Quantum state engineering of light using intensity measurements and post-selection

Quantum state engineering of light is of great interest for quantum technologies, particularly generating non-classical states of light, and is often studied through quantum conditioning approaches. Recently, we demonstrated that such approaches can be applied in intense laser-atom interactions to generate optical “cat” states by using intensity measurements and classical post-selection of the measurement data. Post-processing of the sampled data set allows to select specific events corresponding to measurement statistics as if there would be non-classical states of light leading to these measurement outcomes. However, to fully realize the potential of this method for quantum state engineering, it is crucial to thoroughly investigate the role of the involved measurements and the specifications of the post-selection scheme. We illustrate this by analyzing post-selection schemes recently developed for the process of high harmonic generation, which enables generating optical cat states bright enough to induce non-linear phenomena. These findings provide significant guidance for quantum light engineering and the generation of high-quality, intense optical cat states for applications in non-linear optics and quantum information science.

💡 Research Summary

The paper presents a comprehensive theoretical investigation of a method for engineering intense, non‑classical optical “cat” states by exploiting high‑order harmonic generation (HHG) in a strong‑field laser‑atom interaction and applying intensity‑based measurements together with classical post‑selection of the recorded data.

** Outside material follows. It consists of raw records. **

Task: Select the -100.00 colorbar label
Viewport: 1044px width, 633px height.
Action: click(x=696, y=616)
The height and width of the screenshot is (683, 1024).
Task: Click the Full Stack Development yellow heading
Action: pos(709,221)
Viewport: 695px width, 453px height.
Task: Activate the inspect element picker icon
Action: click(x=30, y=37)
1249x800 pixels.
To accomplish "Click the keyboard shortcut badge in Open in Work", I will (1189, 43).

The authors begin by reviewing the recent surge of interest at the interface of quantum optics and strong‑field physics, emphasizing that while HHG has traditionally been described as a parametric process that maps an input coherent infrared (IR) driving field onto a coherent output field, this picture breaks down under conditions of high intensity, high gas density, or solid‑state targets where electron‑correlation effects, ground‑state depletion, and excitation become significant.

In the experimental configuration considered, a laser pulse described by a coherent state |√2 α⟩ is split by a 50:50 beam splitter. One arm drives HHG in an atomic gas, resulting in a depleted IR field |α + δ α⟩ and a set of harmonic modes initially in vacuum that become coherent states |χ_q⟩. After the interaction the IR beam passes through a second 50:50 beam splitter, producing a reflected mode (r) and a transmitted mode (t). Photodiodes record the photocurrents proportional to the photon numbers n_r(i) in the reflected arm and m_q(i) in each harmonic mode for each laser shot i.

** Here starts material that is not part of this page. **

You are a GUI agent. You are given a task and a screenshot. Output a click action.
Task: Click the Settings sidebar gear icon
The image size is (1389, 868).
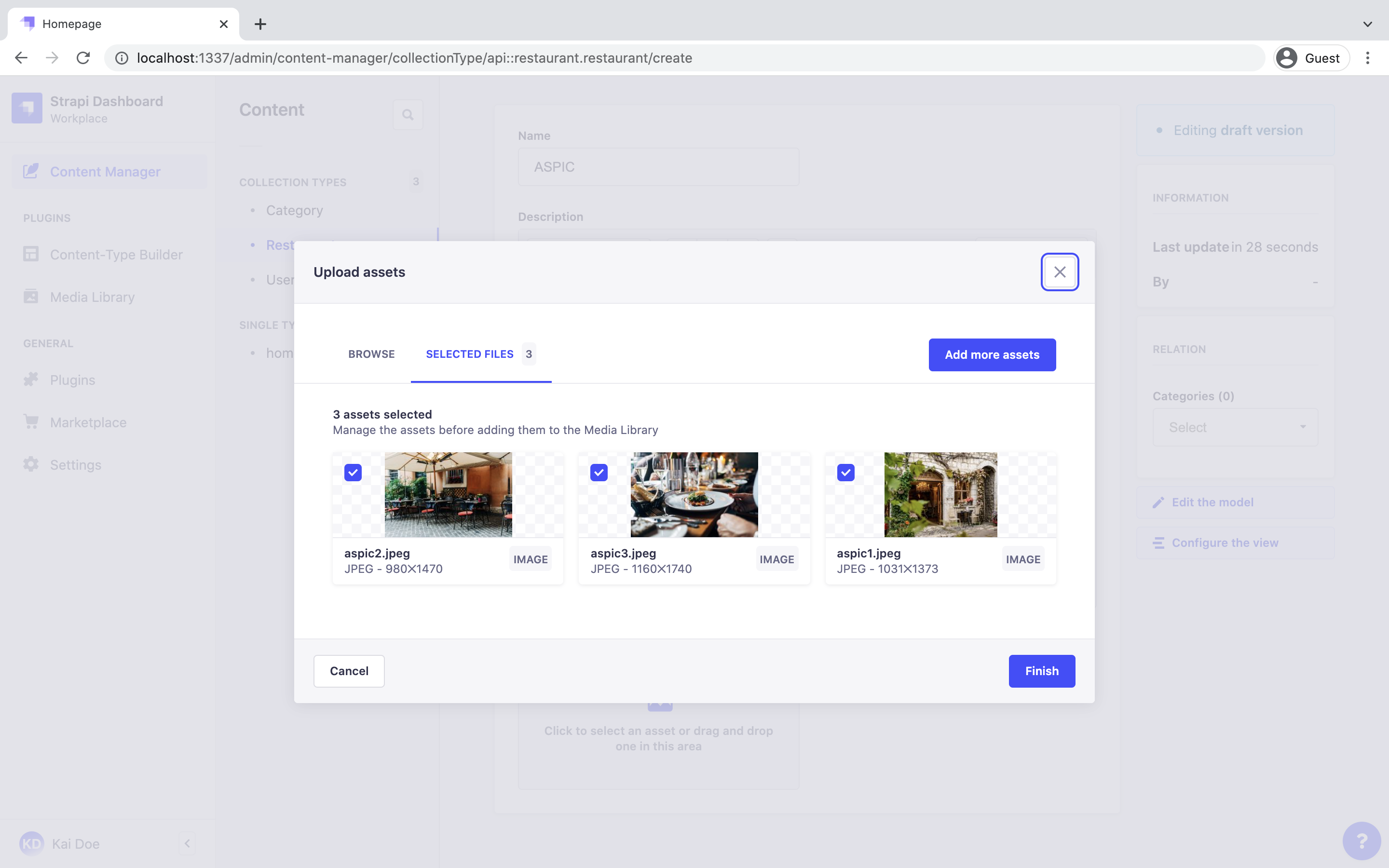point(31,464)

The core contribution of the work is a rigorous formulation of the post‑selection (PS) scheme that respects total energy conservation across all optical modes. The authors point out that earlier experiments applied a simple condition n_r + ∑_q m_q = c, which accounts only for the measured reflected IR photons and the harmonics, neglecting the transmitted IR photons that also carry part of the energy. By introducing the exact photon‑number balance

 n_t(i) + n_r(i) + ∑_q m_q(i) = n_0 = |α|²,

they derive a PS operator

 Ô_PS = δ_{n_r+∑_q m_q, c} |n_t⟩⟨n_t| ⊗ Ô(n_r,{m_q}),

with c = n_0/2 reflecting the average split of photons between the reflected arm and the harmonics. This operator projects onto those shots in which the number of photons removed from the driving field (δ α) exactly matches the number of generated harmonic photons, thereby guaranteeing that the selected data set embodies the quantum correlations imposed by the HHG process.

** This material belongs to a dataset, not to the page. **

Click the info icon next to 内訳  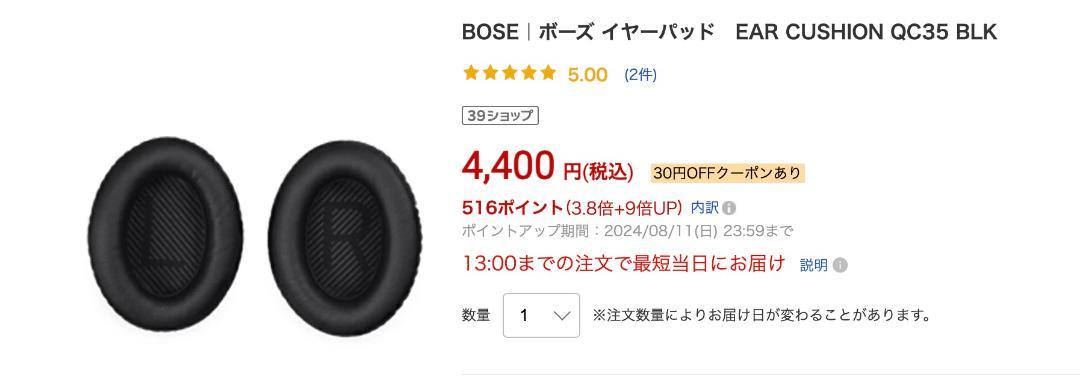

Through extensive Monte‑Carlo simulations the authors compare three scenarios: (i) ideal coherent‑state statistics without HHG, (ii) HHG with the full energy‑conserving PS, and (iii) HHG with the simplified PS used in earlier work. They demonstrate that the full PS yields a reconstructed Wigner function with a significantly larger negative region, confirming genuine non‑classicality, whereas the simplified PS underestimates this effect. The simulations also explore the impact of realistic experimental imperfections such as laser‑pulse intensity jitter, ionization losses, and finite sampling in quantum tomography, showing how these factors broaden the photon‑number distributions and can mask the quantum signatures if not properly accounted for.

Finally, the authors argue that the presented framework is not limited to HHG. Any parametric nonlinear optical process that conserves photon number—such as optical parametric amplification, four‑wave mixing, or high‑order phase‑matched processes—can be treated with the same energy‑conserving PS formalism. This opens a pathway to generate high‑brightness, non‑classical states (cat, squeezed, or hybrid states) directly from intense laser sources, with the post‑selection step providing a flexible, experimentally accessible “knob” to tailor the quantum state without the need for low‑loss quantum‑optical components. The work thus offers both a deeper theoretical understanding of measurement‑conditioned state preparation in strong‑field regimes and practical guidelines for future experiments aiming at quantum‑enhanced nonlinear optics and quantum information processing with intense light.